- _TAREFA PROPOSTA A_: Reescreva as linhas da listagem que começam na que contém "Task: Open the Database menu in EAC" e terminam no fim da listagem, trocando "Database" por "Data" e mantendo todo o resto igual. Deixe as imagens de fora da resposta.

- _TEXTO DO DOCUMENTO_:
========================================

Toda e qualquer cidade que se preze tem lá sua "figuras" que compõem a vida no dia a dia e a sociedade marginal. São ébrios, esmoléus, deficientes físicos ou mentais; outros que carregam apelidos que o infernizam. Enfim, são os excluídos. Na minha terra natal, por exemplo, são incontáveis as figuras que fizeram e fazem o brasão dos rejeitos do social. Chico-cu-de-sapo, que nem mais se incomodava com a alcunha, deixou o apelido para os seus descendentes - filhos, netos, bisnetos. Vizinhos, até. Esperança-doida era provocada, abusada e humilhada pela molecada, por onde ia. Manoel João Fateiro, precursor do homossexualismo  local, sempre armado, virava uma fera e revirava os olhos se lhe chamassem pelo apelido, disposto a estragos. Zé Bicudo, com fama de virar "labisonho" nas encruzilhadas, desbarrancava-se a si e a qualquer um quando chamado pelo apelido.

========================================

- _TRECHOS DA LISTAGEM_:
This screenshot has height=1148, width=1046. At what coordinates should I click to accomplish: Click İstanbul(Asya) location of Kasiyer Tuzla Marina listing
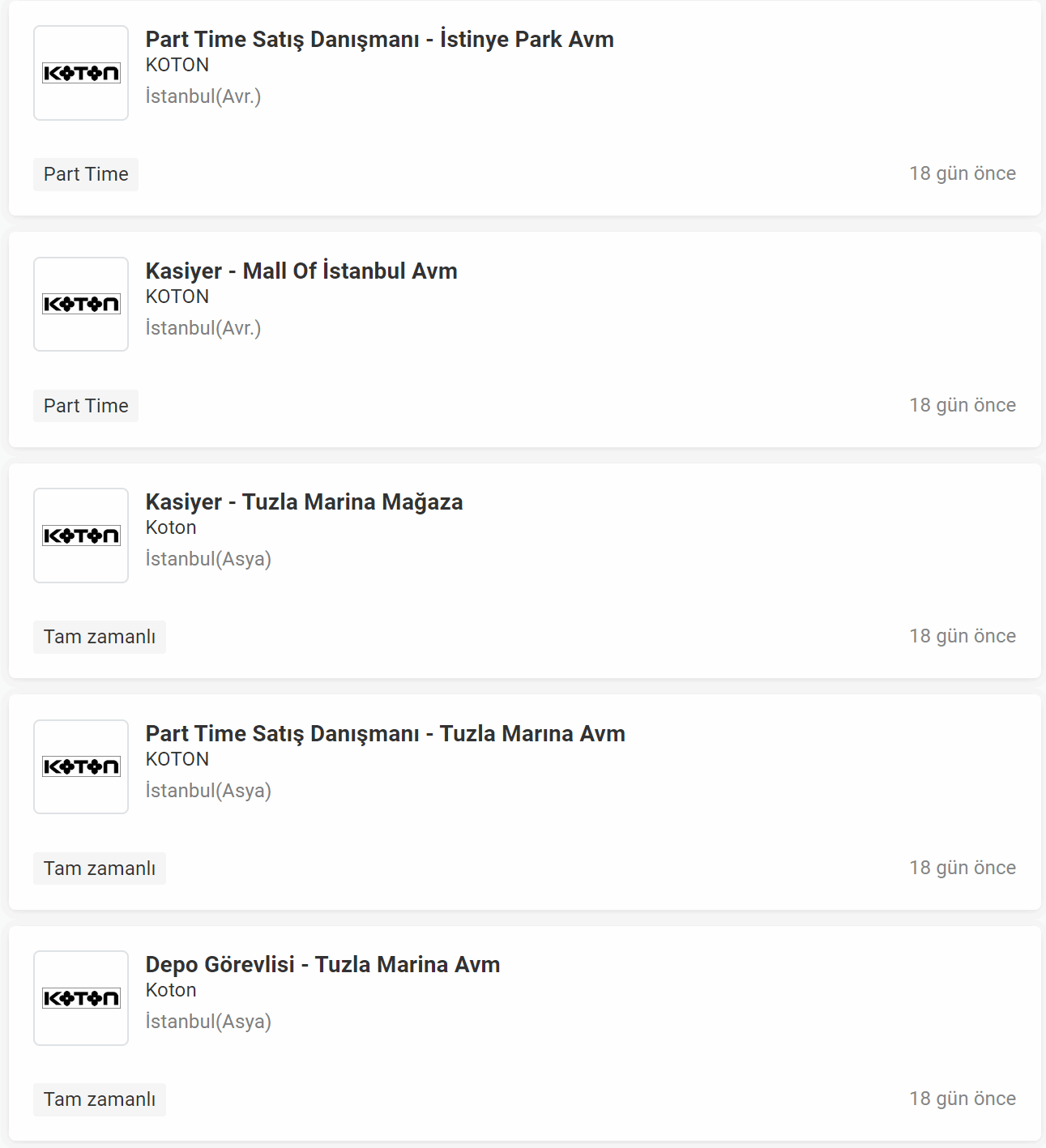click(x=208, y=559)
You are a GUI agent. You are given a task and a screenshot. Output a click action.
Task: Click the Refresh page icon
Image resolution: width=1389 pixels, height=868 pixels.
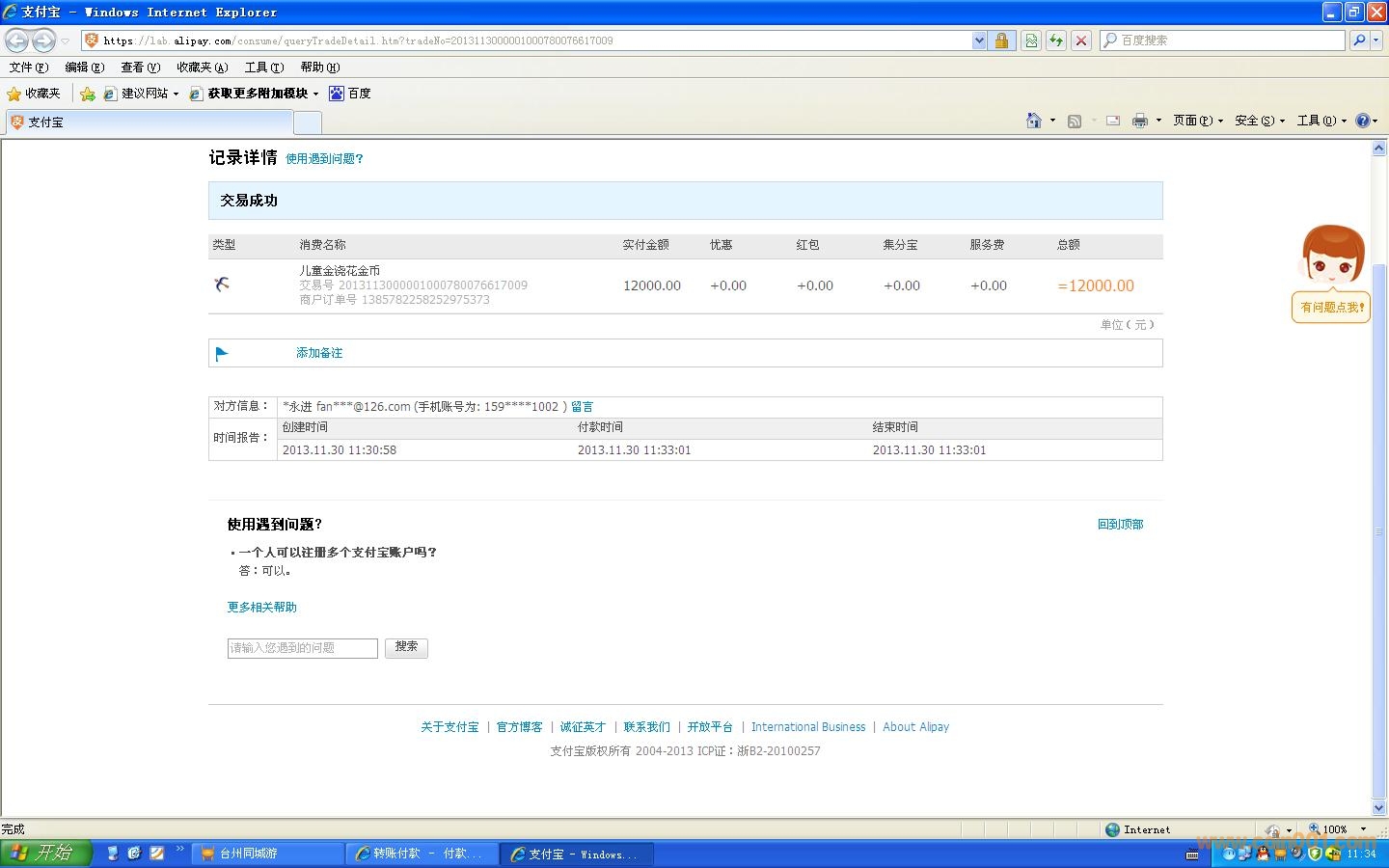(x=1056, y=41)
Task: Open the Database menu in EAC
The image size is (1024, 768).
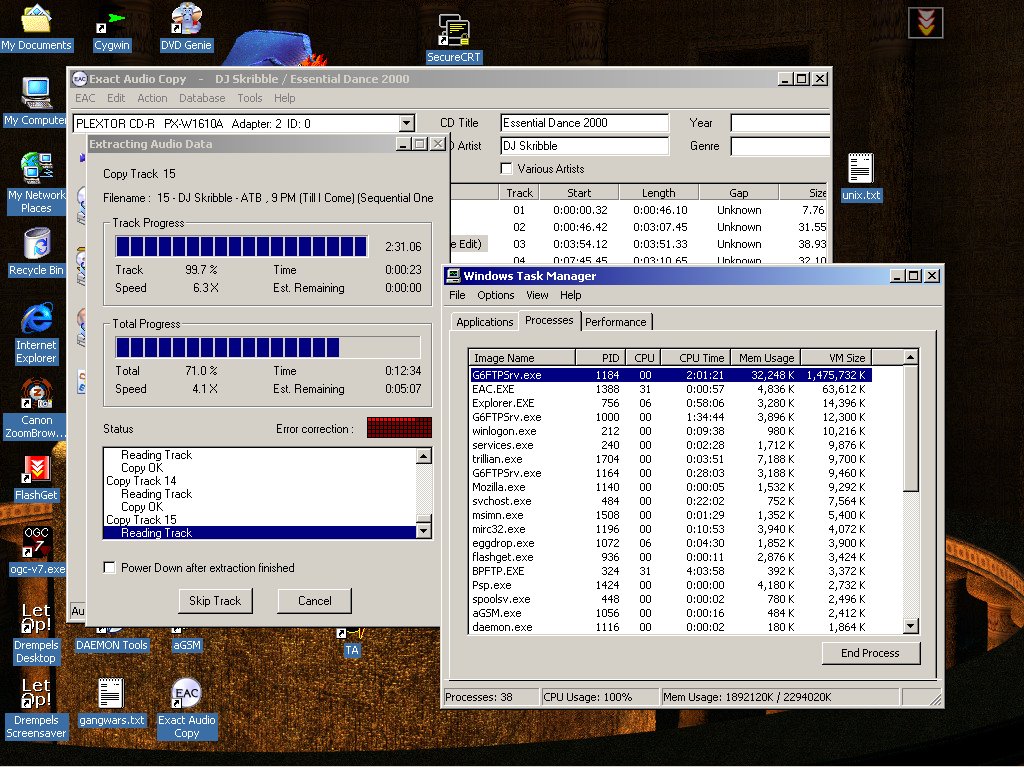Action: (x=202, y=98)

========================================

- _TAREFA PROPOSTA B_: De acordo com o texto sobre as figuras da cidade natal, as afirmações a seguir são verdadeiras? Responda sim ou não a cada uma e cite as palavras do texto que decidem. (i) Chico-cu-de-sapo já não se incomodava com o apelido. (ii) Esperança-doida era tratada com respeito pela molecada. (iii) Zé Bicudo tinha fama de virar "labisonho" nas encruzilhadas.

- _SOLUÇÃO COMPLETA A_:
Task: Open the Data menu in EAC
The image size is (1024, 768).
Action: (x=202, y=98)

- _SOLUÇÃO COMPLETA B_:
(i) Sim: "que nem mais se incomodava com a alcunha".
(ii) Não: "era provocada, abusada e humilhada pela molecada".
(iii) Sim: "com fama de virar "labisonho" nas encruzilhadas".